ECLI:NL:OGEAC:2021:169

Gerecht in eerste aanleg van Curaçao

Datum uitspraak
1 oktober 2021
Publicatiedatum
5 oktober 2021
Zaaknummer
CUR202102825
Instantie
Gerecht in eerste aanleg van Curaçao
Type
Uitspraak
Rechtsgebied
Civiel recht
Procedures
  • Kort geding
Rechters
Vindplaatsen
  • Rechtspraak.nl
AI samenvatting door LexboostAutomatisch gegenereerd

Hypothecaire verkoop en misbruik van recht in kort geding

In deze zaak, behandeld door het Gerecht in eerste aanleg van Curaçao, hebben eisers, bestaande uit verschillende private foundations, een kort geding aangespannen tegen Maduro & Curiel’s Bank N.V. (MCB) met als doel de executie van een hypothecaire verkoop te schorsen.

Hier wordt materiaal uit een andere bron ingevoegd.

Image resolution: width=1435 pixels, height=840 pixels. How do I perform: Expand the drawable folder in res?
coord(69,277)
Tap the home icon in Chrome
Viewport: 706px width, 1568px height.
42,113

De eisers vorderden dat de door MCB in gang gezette executie, die gepland stond voor 1 oktober 2021 om 10.00 uur, geschorst zou worden. MCB had eerder in mei 2019 de aan eisers verstrekte kredieten opgezegd, en de eisers waren sindsdien in gebreke met hun betalingsverplichtingen, met een restant-vordering van circa NAf 4,5 miljoen.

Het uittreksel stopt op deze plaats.